Amino-functionalized MOFs with high physicochemical stability for efficient gas storage/separation, dye adsorption and catalytic performance

Abstract: A major goal of metal–organic framework (MOF) research is to adjust the structure and function for specific applications. It is highly desirable to develop new multifunctional MOF materials for selective guest molecule storage/separation and catalysis. Recent advances in the synthesis of MOFs have created new opportunities in this direction. Although many multifunctional MOFs have been synthesized to explore different applications, it is still a challenge to construct MOFs with high physicochemical stability for specific applications. In addition, most of the MOFs only have a microporous structure, which is not conducive to the transportation of substances and the entry of macromolecules, thus limiting the applications of these materials in macromolecular adsorption. Herein, we present three amino-functionalized InIII/AlIII/ZrIV-based MOFs with high physicochemical stability for multifunctional performances. The pore size of these MOFs varies from a few angstroms to the nanometre scale, and their specific surface areas and pore volumes gradually increase with the change of nodes. Further studies reveal that these MOFs are promising candidates as storage mediums for hydrogen (H2) and as separation agents for the selective removal of (C3Hn–C2Hn) from natural gas (NG).
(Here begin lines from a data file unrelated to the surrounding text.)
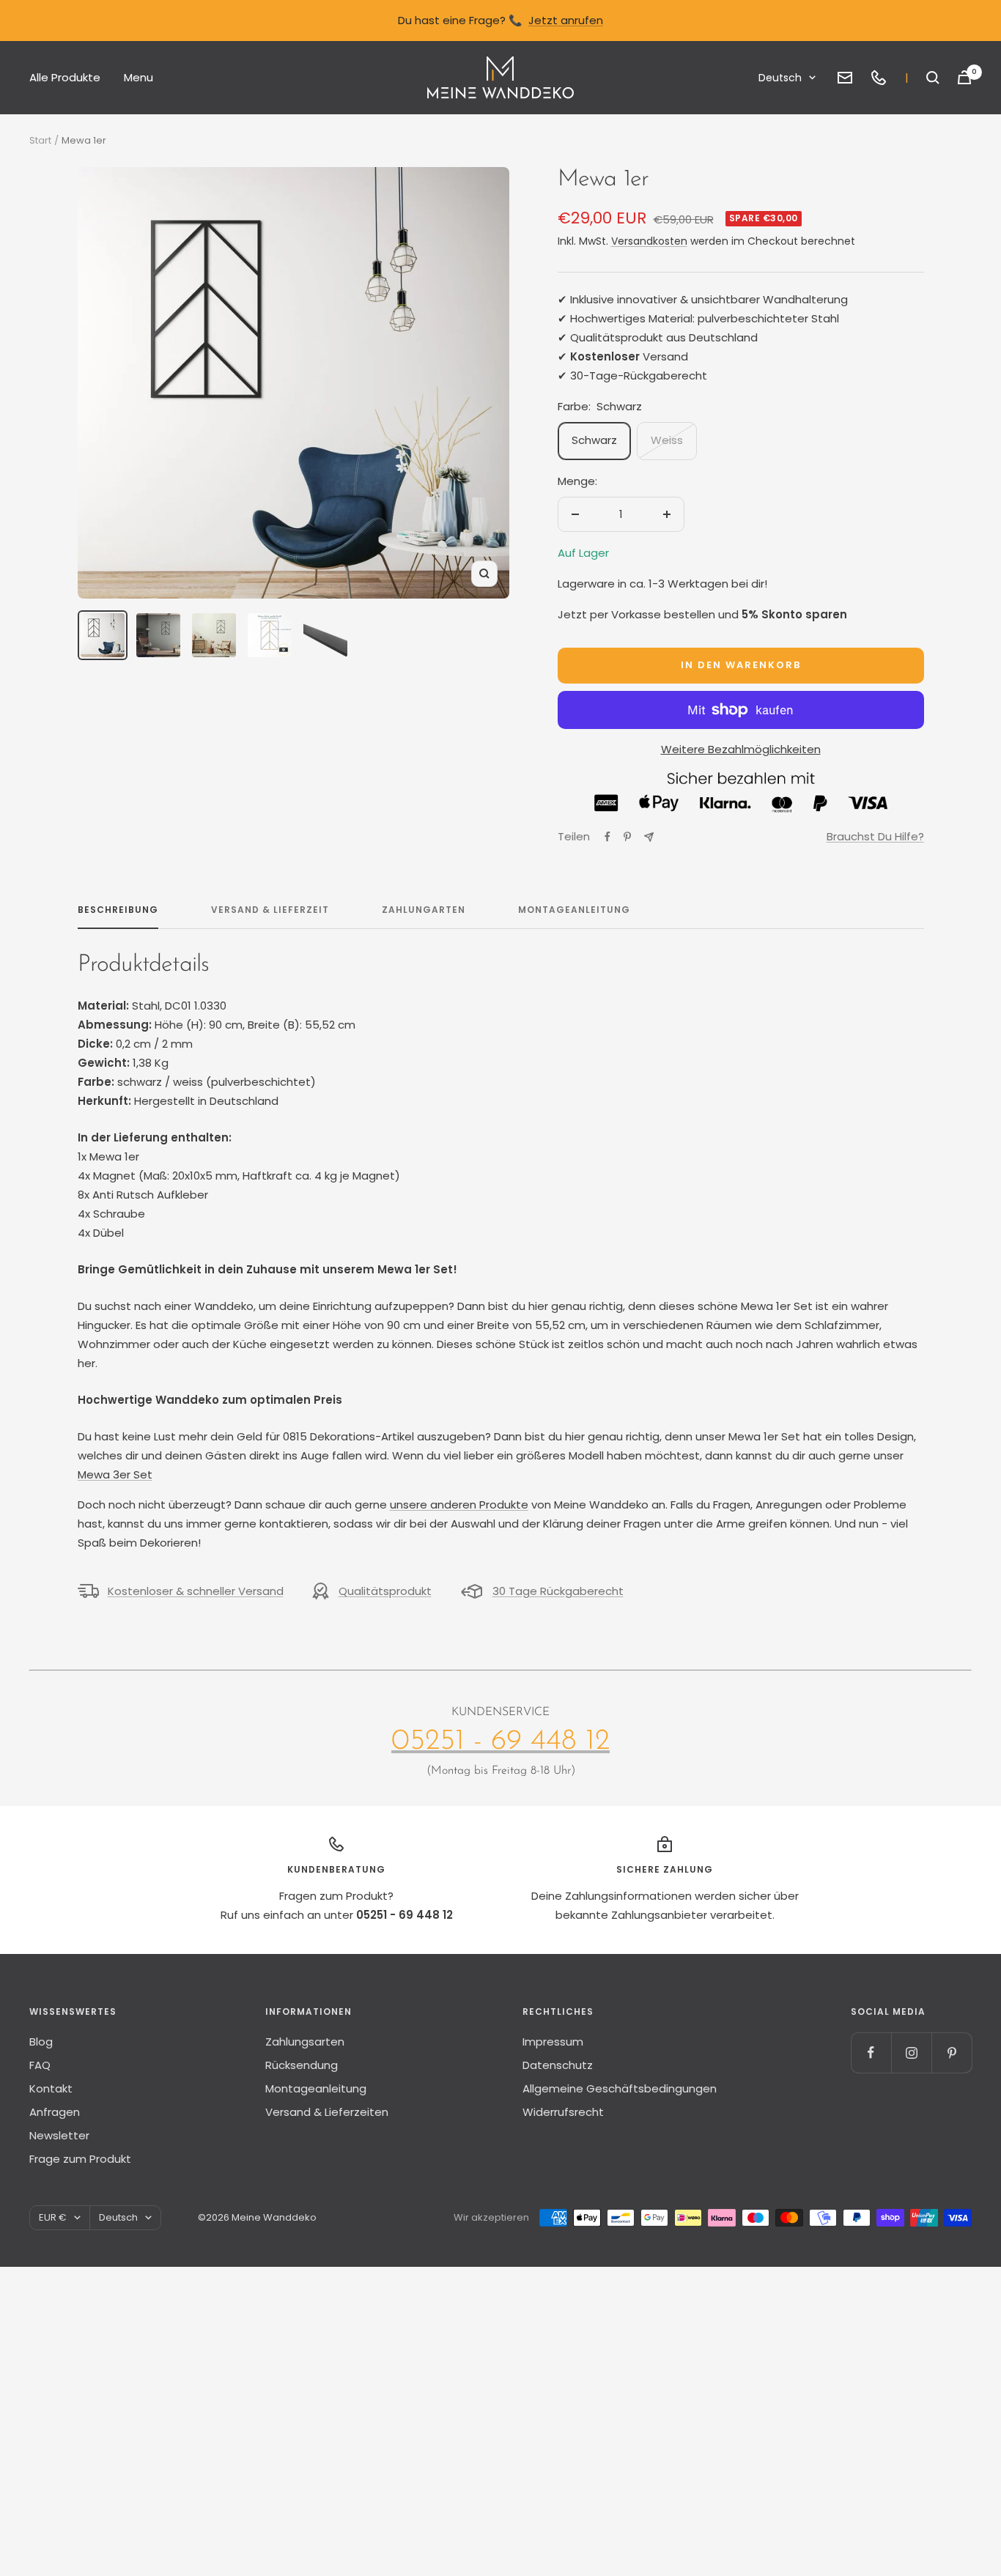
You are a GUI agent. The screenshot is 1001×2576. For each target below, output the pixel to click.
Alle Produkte (64, 77)
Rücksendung (301, 2065)
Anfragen (54, 2112)
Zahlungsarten (304, 2041)
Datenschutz (557, 2065)
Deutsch (780, 77)
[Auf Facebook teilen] (607, 837)
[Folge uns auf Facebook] (871, 2052)
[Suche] (932, 77)
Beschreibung (118, 910)
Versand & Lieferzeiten (326, 2112)
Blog (41, 2041)
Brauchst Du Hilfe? (875, 836)
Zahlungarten (423, 910)
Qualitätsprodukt (385, 1591)
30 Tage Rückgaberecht (558, 1591)
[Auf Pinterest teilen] (627, 837)
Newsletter (59, 2135)
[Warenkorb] (964, 77)
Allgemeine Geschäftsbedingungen (619, 2088)
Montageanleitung (574, 910)
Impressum (552, 2041)
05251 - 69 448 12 (500, 1741)
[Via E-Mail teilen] (649, 837)
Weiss (667, 440)
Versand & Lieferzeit (270, 910)
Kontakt (51, 2088)
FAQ (40, 2065)
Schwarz (594, 440)
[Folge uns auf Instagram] (911, 2052)
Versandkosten (649, 241)
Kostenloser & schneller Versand (196, 1591)
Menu (138, 77)
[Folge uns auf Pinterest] (951, 2052)
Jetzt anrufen (565, 20)
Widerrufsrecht (563, 2112)
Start (40, 140)
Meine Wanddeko (274, 2217)
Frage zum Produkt (80, 2158)
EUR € (53, 2217)
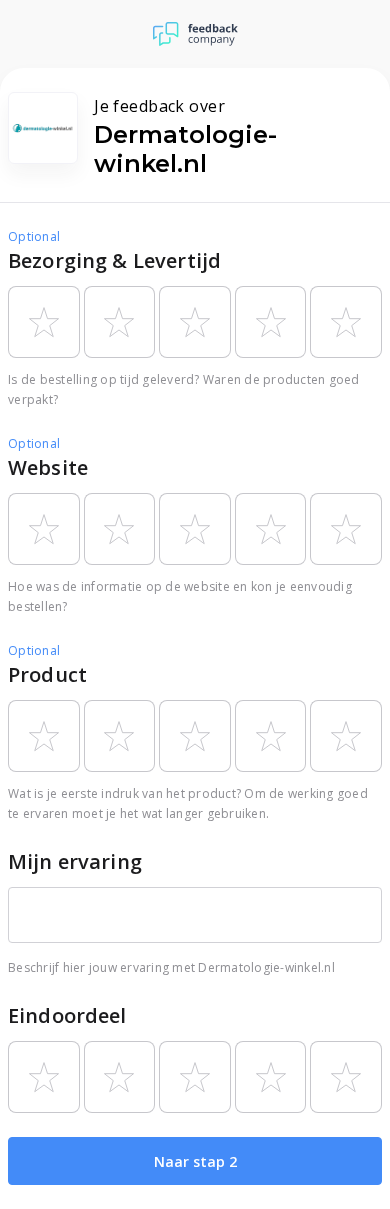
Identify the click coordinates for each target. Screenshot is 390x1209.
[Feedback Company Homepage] (195, 34)
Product (47, 674)
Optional (34, 236)
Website (48, 467)
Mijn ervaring (75, 861)
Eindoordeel (67, 1015)
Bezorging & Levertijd (114, 260)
The mesoporous Zr-MOF can effectively enrich dye molecules to purify water, and the adsorption dynamics of a series of organic dyes shows that there are no size and charge-selective effects for the adsorption process. Furthermore, the catalytic efficiency and mechanism of Knoevenagel condensation reactions have also been studied in detail. Overall, the three versatile amino-functionalized MOFs highlight the advantages of metal–organic frameworks for designing host materials tailored for applications in hydrogen (H2) storage, light hydrocarbon adsorption/separation, water purification, and catalysis.